The FCC has released its order in the network neutrality proceeding. The 400-page decision (including 80 pages of dissents and just 8 pages of rules, 6 of which are devoted to enforcement and complaints) does not hold many surprises, but there are a few. We have summarized the whole order elsewhere, but wanted to point out some of the highlights and items that were not revealed before.

These are the key points in the order:

  • The rules apply only to “broadband Internet access service.” This services covers wired and wireless retail broadband, including Wi-Fi. It excludes dial-up; enterprise, VPN, hosting, data storage and backbone services; “specialized services” that do not provide a connection to the broader Internet; and convenience services like those provided at coffee shops, bookstores and colleges and universities.
  • The rules prohibit broadband Internet access service providers from blocking access to lawful content, applications and services and from blocking use of devices that are not harmful to the network; impairing or degrading Internet traffic based on content, applications, or services, or based on the customer’s use of a device that does not harm the network; paid prioritization of traffic and favoring traffic from any affiliate; and, in general, unreasonably interfering with or unnecessarily disadvantaging end users or edge providers in the use of Internet service.
  • ISPs will continue to be required to disclose the terms and conditions of the services they offer, including prices and speeds.
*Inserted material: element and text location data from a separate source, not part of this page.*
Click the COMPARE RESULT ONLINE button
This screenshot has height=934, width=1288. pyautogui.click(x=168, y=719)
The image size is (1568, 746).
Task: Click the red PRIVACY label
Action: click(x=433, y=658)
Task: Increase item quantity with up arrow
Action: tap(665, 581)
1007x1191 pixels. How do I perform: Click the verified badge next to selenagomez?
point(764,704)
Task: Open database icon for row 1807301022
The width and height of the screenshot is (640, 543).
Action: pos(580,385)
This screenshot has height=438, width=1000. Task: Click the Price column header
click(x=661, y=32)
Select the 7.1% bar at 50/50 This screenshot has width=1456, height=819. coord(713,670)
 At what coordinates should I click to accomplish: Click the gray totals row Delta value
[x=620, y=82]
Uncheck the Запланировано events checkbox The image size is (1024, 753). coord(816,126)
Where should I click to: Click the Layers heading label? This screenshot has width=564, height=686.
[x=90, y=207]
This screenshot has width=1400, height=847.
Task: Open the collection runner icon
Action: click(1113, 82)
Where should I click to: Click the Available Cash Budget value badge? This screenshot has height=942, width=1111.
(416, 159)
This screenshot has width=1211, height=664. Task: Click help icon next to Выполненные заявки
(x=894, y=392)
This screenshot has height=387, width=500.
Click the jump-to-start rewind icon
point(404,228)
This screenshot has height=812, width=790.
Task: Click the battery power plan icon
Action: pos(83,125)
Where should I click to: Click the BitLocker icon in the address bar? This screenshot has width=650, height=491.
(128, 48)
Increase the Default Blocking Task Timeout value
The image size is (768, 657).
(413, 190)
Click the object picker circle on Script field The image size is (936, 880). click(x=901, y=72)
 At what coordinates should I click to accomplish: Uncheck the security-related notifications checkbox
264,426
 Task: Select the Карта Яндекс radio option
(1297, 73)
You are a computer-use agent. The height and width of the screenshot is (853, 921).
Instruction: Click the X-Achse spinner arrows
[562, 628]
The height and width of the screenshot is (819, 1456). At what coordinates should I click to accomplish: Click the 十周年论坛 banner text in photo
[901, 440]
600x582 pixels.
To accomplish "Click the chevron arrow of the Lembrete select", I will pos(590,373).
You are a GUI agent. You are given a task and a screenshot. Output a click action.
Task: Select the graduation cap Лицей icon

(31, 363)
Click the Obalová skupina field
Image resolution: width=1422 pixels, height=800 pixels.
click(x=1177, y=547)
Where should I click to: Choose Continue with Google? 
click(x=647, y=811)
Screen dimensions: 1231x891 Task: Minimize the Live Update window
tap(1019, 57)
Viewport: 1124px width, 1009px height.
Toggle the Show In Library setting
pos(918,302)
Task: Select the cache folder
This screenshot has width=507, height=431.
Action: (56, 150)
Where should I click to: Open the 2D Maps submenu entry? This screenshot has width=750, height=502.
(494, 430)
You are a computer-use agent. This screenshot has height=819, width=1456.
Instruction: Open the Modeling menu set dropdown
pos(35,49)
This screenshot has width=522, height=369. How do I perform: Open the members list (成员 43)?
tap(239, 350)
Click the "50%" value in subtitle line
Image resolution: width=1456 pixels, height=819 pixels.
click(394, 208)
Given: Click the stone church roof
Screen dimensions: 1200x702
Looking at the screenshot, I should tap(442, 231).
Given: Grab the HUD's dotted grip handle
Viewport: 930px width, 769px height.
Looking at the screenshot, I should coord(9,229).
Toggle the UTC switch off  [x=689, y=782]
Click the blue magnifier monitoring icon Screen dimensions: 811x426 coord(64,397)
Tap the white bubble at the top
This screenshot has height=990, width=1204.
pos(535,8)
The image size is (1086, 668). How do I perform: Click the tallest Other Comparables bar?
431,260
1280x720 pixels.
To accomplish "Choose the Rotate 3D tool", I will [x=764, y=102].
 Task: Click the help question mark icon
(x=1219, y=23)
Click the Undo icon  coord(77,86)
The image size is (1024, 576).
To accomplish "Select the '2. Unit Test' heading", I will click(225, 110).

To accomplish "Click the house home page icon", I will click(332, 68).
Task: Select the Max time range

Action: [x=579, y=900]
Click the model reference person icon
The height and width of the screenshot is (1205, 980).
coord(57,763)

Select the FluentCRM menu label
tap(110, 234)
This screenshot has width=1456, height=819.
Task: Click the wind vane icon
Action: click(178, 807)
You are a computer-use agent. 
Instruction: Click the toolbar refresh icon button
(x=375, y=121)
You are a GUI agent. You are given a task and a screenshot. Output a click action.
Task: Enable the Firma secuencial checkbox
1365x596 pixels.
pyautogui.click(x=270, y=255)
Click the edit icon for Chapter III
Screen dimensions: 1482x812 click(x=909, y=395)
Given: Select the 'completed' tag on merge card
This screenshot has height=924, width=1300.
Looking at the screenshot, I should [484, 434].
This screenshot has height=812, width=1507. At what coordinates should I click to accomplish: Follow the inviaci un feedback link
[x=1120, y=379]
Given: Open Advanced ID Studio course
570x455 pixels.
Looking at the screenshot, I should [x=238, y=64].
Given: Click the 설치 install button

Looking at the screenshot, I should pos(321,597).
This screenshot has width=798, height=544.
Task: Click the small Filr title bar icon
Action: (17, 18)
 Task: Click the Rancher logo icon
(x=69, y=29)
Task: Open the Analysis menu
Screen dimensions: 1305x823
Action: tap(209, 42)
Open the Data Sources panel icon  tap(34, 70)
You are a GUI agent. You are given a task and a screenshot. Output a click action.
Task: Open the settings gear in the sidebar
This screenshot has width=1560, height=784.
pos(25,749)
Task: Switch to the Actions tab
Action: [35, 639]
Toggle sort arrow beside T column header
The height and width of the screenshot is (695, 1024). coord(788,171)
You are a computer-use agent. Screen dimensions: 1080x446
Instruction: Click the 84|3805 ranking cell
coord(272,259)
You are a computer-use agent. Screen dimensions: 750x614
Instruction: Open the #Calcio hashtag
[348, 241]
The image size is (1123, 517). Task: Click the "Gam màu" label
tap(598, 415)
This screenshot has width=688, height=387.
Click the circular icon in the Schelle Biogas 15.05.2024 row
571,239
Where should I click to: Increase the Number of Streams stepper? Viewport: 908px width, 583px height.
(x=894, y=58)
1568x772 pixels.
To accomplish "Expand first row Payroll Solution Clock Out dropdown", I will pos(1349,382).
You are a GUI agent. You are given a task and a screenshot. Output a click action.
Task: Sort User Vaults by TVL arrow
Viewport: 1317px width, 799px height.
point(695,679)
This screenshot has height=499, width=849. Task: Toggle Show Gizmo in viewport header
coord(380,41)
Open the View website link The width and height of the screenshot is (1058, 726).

They also will now be required to disclose promotional rates, data caps and allowances and packet loss, as well as to provide specific notification of network practices that are likely to significantly affect consumers’ use of the service.
  • Broadband Internet access service will be classified as a common carrier service, subject to many, but not all, of the rules that govern telephone services. The requirements that will apply include bans on unjust and unreasonable practices; customer privacy obligations in the Communications Act (but not the rules that implement those obligations); and accessibility for people with disabilities. The FCC will not set retail prices; require approval for entry into and exit from the market; apply truth-in-billing rules; or require ISPs to share their networks with competitors.
  • For the first time, the FCC will assert its authority over interconnection between ISPs and other providers. The FCC did not adopt any specific rules, but will address complaints filed against ISPs using the “unjust and unreasonable” practices standard it applies to common carrier services generally.

Some elements that had not been discussed before. They include the following:

  • Applying the ban on paid prioritization rule to affiliated entities: This rule may have an effect similar to the non-discrimination rule adopted in 2010, but it is not apparent whether the FCC intends it to cover practices that would have been allowed by that rule. This rule could affect how video on demand services can be offered.
  • Advisory opinions: The FCC had said that it would issue advisory opinions, but that they would not be binding precedent. The order explains that a company that obtains an advisory opinion can rely on it until the FCC withdraws the opinion, which will insulate companies that receive them from enforcement action. This approach also may make it less likely that the FCC will issue advisory opinions without careful consideration, which will make them more useful to third parties.
  • Waivers of the paid priority rule: The FCC will consider requests for waiver of the paid priority rule, under standards described in the order. However, it does not appear that the FCC intends to grant many waivers.
  • Notice of network practices that could affect consumers’ use of Internet access service: This requirement was not mentioned when the FCC adopted the rules. It potentially could require customer-specific notices based on how the customer uses the service or simply require a description in the general notice that the ISP posts on its website, possibly describing the particular uses that could be affected. In either case, this rule will require ISPs to evaluate the specific impacts of new network management practices before they are implemented.

The long-running controversy around network neutrality shows no signs of abating. In fact, the dissenting Republican commissioners and the majority have continued to issue statements and press releases following the release of the order, and Congressional hearings focused on network neutrality will take place next week. Interconnection issues also are likely to continue to simmer, and it would not be a surprise if complaints about interconnection practices were filed at the FCC soon after the order becomes effective. In addition, the order sets up further action on at least three different questions, including whether small ISPs will be required to meet the new requirements for additional disclosures about their service; how to implement the privacy obligations created by the order; and whether ISPs ultimately will be required to contribute to the federal universal service fund. As a result, many questions will remain to be answered even after this order goes into effect.